De nombreux dirigeants politiques, tels Ronald Reagan ou Margaret Thatcher, ont mis en œuvre cette doctrine et ont supprimé un grand nombre des lois et règlements encadrant l’économie afin de laisser libre cours aux régulations anonymes des marchés.

D’où viennent ces transformations des cadres de l’entreprise ? Elles n’ont pas été dictées aux gouvernements par les firmes multinationales. Elles correspondent certes à la collusion des intérêts des acteurs publics et privés dans la défense de l’organisation capitaliste. Elles ont bien sûr été relayées par des institutions internationales comme le FMI ou la Communauté européenne qui, même si elles sont nommées par des instances politiques nationales, sont ouvertes aux pressions des multiples lobbies des firmes transnationales (tels à Bruxelles la Table ronde des industriels européens ⎯ ERT ⎯, l’Association pour l’union monétaire européenne ⎯ AMUE ⎯, ou l’Union des confédérations industrielles et patronales européennes ⎯ UNICE). Mais ici, les changements majeurs ont d’abord été initiés par les États qui ont su s’adapter à la nouvelle configuration mondiale des rapports de force résultant fondamentalement de l’affaiblissement, puis de l’éclatement du bloc soviétique. Il est important de comprendre ce fait si l’on veut être conscient que ce que le politique a fait peut être également défait par le politique.

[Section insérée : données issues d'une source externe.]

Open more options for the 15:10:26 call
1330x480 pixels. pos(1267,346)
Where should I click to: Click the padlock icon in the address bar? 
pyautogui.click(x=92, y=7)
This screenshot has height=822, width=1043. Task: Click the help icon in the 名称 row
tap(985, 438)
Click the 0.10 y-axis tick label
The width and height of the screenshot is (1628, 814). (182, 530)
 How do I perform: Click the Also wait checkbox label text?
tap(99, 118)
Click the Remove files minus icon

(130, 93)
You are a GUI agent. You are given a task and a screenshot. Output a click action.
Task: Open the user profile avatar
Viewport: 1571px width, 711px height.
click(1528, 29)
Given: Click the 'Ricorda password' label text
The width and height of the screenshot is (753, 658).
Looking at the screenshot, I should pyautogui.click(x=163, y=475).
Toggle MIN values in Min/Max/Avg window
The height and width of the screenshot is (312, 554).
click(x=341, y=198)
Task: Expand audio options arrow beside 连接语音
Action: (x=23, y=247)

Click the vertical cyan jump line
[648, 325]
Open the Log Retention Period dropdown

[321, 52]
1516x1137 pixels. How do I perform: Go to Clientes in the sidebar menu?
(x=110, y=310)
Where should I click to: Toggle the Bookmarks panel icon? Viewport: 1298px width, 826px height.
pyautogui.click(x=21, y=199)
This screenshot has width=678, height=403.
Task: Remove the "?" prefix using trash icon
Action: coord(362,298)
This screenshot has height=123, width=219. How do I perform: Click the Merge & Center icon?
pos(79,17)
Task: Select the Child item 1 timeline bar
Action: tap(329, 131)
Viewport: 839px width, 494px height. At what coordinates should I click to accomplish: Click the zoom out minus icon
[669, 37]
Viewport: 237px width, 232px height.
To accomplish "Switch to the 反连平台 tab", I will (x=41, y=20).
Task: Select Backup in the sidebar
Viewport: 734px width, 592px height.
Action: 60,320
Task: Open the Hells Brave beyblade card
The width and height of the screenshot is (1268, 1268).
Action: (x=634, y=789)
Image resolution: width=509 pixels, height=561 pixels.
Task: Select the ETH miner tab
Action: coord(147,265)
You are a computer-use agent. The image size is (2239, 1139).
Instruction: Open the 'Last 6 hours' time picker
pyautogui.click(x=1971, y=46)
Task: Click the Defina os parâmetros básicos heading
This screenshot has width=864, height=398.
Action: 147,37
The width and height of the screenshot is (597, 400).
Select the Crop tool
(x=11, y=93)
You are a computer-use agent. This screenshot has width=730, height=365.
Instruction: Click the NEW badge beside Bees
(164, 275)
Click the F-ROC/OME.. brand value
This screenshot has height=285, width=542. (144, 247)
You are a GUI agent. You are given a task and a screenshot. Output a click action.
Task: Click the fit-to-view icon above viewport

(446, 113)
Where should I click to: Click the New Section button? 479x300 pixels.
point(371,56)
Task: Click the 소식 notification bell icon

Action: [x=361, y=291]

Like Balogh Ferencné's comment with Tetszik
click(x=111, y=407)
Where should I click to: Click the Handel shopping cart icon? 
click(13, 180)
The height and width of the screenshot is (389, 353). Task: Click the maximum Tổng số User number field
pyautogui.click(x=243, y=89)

Même si les modalités en ont été fort complexes, il nous suffit ici de retenir que le mouvement de financiarisation des activités économiques des dernières décennies a deux caractères : il correspond directement aux intérêts des firmes multinationales et a été mis au point en étroite concertation avec les plus importantes d’entre elles ; il n’a été possible que parce qu’il est associé à trois phénomènes essentiels de notre environnement géopolitique d’aujourd’hui [6] :

  • le monde socialiste a perdu de son influence internationale après la crise, puis l’effondrement du système soviétique en 1989-1991, ce qui déséquilibra le rapport de force international en défaveur des différents pays du Sud, qui se retrouvent encore plus dépendants de l’ordre des pays du G7 et des firmes multinationales ;
  • les États les plus puissants ont fait le choix politique de réduire leurs interventions, ce qui a impliqué une réduction de leur pouvoir de régulation de l’économie au fur et à mesure qu’étaient mises en place les déréglementations, privatisations et autres mesures de libéralisation ;
  • le monde du travail, les syndicats et les organisations citoyennes ont vu leurs positions à l’égard des pouvoirs publics et des directions d’entreprise fortement compromises par rapport à leur situation dans les années 1960, même si certains partis qui ont leur appui ont gagné des élections et mis en place des gouvernements orientés à gauche.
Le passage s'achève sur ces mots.